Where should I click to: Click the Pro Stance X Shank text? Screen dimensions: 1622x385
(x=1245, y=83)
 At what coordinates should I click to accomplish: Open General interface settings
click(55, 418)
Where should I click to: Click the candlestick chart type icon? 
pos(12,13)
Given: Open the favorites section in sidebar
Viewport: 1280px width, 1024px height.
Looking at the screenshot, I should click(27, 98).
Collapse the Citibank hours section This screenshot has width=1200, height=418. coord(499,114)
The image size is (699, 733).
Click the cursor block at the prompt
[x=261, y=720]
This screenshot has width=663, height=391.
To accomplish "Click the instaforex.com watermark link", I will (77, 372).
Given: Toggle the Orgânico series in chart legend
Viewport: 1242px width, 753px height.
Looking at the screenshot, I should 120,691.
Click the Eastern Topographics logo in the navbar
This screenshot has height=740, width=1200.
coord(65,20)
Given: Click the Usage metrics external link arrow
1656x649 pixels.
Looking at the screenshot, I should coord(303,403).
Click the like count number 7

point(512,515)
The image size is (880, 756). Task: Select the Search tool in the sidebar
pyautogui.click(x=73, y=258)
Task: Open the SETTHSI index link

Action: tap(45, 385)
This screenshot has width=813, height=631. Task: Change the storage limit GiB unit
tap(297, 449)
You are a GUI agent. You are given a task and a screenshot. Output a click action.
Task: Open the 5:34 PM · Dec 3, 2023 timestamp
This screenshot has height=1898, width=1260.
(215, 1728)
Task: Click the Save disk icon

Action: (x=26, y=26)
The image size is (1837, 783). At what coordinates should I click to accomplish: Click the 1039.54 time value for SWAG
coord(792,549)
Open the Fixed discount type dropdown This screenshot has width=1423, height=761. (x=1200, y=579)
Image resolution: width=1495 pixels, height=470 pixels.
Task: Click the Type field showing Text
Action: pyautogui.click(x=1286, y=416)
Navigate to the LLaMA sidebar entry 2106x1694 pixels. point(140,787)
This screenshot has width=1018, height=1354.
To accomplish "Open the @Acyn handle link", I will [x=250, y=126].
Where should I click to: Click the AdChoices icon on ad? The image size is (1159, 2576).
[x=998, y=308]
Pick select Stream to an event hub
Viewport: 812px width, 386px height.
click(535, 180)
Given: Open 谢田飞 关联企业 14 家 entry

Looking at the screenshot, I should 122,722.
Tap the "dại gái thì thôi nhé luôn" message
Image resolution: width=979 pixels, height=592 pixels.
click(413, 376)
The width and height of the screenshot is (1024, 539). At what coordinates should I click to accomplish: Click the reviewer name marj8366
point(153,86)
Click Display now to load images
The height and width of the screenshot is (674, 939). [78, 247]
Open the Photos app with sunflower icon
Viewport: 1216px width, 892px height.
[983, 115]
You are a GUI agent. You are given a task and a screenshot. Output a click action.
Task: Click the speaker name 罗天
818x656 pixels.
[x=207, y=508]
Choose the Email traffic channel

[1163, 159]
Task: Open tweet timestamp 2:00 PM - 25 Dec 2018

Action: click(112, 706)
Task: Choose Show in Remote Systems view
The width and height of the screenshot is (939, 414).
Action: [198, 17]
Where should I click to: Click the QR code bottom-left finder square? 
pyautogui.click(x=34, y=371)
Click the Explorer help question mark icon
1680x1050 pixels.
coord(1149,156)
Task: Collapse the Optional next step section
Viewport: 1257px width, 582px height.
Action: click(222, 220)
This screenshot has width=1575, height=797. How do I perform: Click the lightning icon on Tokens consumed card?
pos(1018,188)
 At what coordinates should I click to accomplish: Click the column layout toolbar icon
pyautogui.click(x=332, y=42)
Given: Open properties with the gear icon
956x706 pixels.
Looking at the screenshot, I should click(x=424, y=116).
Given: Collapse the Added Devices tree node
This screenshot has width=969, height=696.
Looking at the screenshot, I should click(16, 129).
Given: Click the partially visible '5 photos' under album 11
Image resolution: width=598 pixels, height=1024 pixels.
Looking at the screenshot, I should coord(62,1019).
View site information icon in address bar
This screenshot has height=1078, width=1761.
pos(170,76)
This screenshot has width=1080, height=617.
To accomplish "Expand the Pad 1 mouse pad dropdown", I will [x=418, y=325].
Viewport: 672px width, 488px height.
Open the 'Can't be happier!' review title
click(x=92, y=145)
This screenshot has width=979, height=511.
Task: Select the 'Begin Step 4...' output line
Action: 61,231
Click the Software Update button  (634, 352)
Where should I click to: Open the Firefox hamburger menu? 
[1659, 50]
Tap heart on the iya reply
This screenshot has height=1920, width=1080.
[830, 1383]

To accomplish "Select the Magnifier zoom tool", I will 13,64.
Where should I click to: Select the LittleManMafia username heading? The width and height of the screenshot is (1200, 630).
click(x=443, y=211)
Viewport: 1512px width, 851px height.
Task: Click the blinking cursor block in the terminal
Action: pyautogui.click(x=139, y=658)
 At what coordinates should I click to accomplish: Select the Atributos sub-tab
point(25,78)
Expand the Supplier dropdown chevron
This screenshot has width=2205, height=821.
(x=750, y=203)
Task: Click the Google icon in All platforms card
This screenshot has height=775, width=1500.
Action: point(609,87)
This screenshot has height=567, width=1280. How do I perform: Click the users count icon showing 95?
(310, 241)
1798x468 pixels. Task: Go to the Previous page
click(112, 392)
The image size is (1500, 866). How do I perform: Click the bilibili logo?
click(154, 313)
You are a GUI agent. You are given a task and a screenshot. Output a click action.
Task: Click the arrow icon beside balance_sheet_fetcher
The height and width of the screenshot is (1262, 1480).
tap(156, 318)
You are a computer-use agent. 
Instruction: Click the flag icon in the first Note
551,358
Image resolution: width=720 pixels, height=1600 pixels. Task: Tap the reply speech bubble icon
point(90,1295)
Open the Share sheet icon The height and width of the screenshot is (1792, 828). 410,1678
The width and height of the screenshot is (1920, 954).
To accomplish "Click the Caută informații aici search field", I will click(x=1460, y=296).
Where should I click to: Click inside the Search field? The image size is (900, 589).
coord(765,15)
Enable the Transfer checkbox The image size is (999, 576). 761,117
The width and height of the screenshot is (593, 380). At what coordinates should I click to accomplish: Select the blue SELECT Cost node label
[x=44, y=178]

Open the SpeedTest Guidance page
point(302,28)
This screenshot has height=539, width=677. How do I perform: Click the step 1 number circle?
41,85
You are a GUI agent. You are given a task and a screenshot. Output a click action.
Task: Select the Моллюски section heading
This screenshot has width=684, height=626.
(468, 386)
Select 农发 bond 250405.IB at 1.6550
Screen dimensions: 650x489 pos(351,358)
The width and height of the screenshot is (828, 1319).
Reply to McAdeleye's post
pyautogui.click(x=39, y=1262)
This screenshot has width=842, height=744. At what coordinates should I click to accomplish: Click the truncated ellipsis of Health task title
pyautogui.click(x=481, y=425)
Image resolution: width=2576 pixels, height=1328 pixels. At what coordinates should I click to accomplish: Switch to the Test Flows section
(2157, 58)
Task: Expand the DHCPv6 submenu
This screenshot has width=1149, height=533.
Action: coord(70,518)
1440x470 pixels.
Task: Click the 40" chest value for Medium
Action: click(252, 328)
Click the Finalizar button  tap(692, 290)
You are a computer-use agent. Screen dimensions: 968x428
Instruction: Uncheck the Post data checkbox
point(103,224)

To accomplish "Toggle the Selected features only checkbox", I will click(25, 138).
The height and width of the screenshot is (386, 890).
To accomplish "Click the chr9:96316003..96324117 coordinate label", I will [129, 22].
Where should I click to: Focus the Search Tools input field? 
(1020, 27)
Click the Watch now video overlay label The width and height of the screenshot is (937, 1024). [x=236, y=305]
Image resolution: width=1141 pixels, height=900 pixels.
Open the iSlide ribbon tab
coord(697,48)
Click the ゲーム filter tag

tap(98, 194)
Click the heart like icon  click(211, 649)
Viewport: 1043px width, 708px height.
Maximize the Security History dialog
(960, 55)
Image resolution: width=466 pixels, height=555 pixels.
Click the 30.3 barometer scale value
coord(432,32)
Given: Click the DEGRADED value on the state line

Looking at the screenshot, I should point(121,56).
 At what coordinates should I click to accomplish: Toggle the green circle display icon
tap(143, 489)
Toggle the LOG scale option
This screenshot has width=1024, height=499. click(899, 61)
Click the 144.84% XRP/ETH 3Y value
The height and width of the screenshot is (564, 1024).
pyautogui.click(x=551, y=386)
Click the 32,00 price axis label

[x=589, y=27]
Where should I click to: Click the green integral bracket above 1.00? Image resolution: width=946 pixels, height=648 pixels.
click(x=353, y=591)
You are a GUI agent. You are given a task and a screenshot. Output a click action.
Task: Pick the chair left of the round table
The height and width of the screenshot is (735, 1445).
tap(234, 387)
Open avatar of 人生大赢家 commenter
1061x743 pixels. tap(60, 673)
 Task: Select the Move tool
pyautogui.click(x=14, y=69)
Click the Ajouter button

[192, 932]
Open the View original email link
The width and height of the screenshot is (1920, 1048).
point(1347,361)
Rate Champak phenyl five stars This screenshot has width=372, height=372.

■ ■ ■ ■ ■ ■ ■

What to produce:
Every line above in which the word "with" occurs is to be copied.

Finished exercise:
Open the Photos app with sunflower icon
Given: Open properties with the gear icon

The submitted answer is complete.